Auf dem roten Tablett, dessen Rahmen mit dem Schriftzug einer Zuckerwasserfirma bedruckt war, wurden die notwendigen Utensilien platzsparend drapiert. Unterschiedliche Ketchupsorten, Saucen, Messer mit variantenreichen Klingen, Butter, Brotscheiben, Teller und Salz, das weiße Gold. Meist war Oppa mit der Zange bewaffnet und wendete das Grillgut lieber etwas öfter. Mamma löste ihn gelegentlich ab, wenn er sich seine üppige Mahlzeit (eine Wurst mit Senf und eine Scheibe Brot) genehmigte. In der Glut garten anschließend die Folienkartoffeln, die mit nem Eimer Mayonnaise am besten schmeckten. Wobei Mamma manchmal selbst Mayo machte, was angeblich keine Kunst war, aber formidabel mundete.

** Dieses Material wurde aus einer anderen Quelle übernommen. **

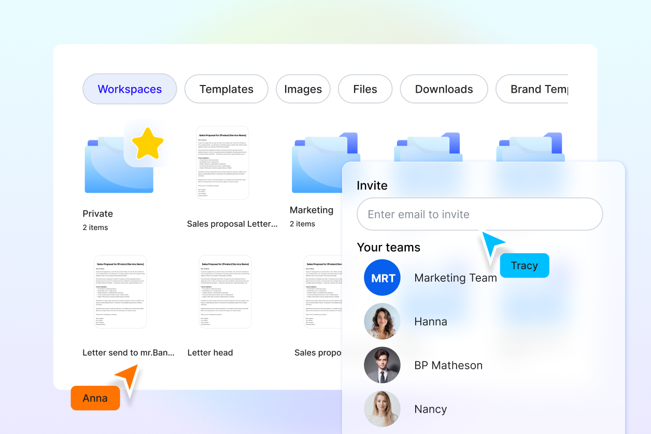Screen dimensions: 651x434
Task: Focus the Enter email to invite field
Action: click(x=479, y=214)
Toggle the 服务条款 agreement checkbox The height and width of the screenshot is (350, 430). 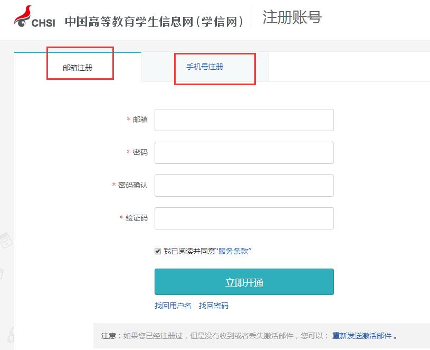pos(157,251)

Wieder Erna, flankiert von blühender Botanik

Widriges Wetter


Wenn Petrus mal einen schlechten Tag erwischt hat, weil ihm die Fertigpizza angebrannt ist, dann lässt er es krachen. Prasselnd pisst es wie aus Eimern, der Wind räumt Dächer ab und sorgt für arbeitsreiche Tage für die Versicherungsbranche. Manchmal gesellt sich gar Zeus dazu und schleudert ein paar Blitze. Sprich, es gewittert. Nicht zu knapp.


Erna (Omma) hatte immer eine schier unglaubliche Angst vor dieser Machtdemonstration meteorologischer Phänomene. Alle Stecker mussten in Windeseile aus den dienstfertigen Dosen gezogen werden. Fenster wurden geschlossen, weil sie in Sorge war, dass uns ein Kugelblitz einen Besuch abstatten wollte. Die Höflichkeit geziemt es, dass man sich nicht über die Ängste von Menschen lustig macht. Das lasse ich mal so stehen, denn sie hatte wirklich Schiss.

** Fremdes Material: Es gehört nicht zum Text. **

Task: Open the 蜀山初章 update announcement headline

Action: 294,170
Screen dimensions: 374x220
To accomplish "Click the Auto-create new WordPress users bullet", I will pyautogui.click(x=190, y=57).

Oppa und ich waren da aus anderem Holz geschnitzt. Als kleines Köttenkind freute ich mich immer sehr über das Spektakel am Himmel. Also setzten wir uns oft gemeinsam auf den Balkon und wohnten den gleißenden Zackenstrahlen bei. Oppa zeigte dann mit der lässig zwischen den Lippen auf und ab wippenden Zigarre in Richtung ehemaliger Kaserne. „Guck mal Purk, da ist jetzt richtig was los.“ Mit offenem Mund und begeistert von den imposanten Erscheinungen, hielten wir uns so lange draußen auf, wie es ging. Wenn der Wind zu viel Schlagseite hatte, spritzte uns das Wasser entgegen, weshalb es irgendwann wieder in die von Stromfressern befreite Bude ging. Noch heute denke ich beim Anblick von Blitzen und grummelnden Gewittern an Oppa und mich, wie wir auf der Aussichtsplattform namens Balkon Zuschauer waren.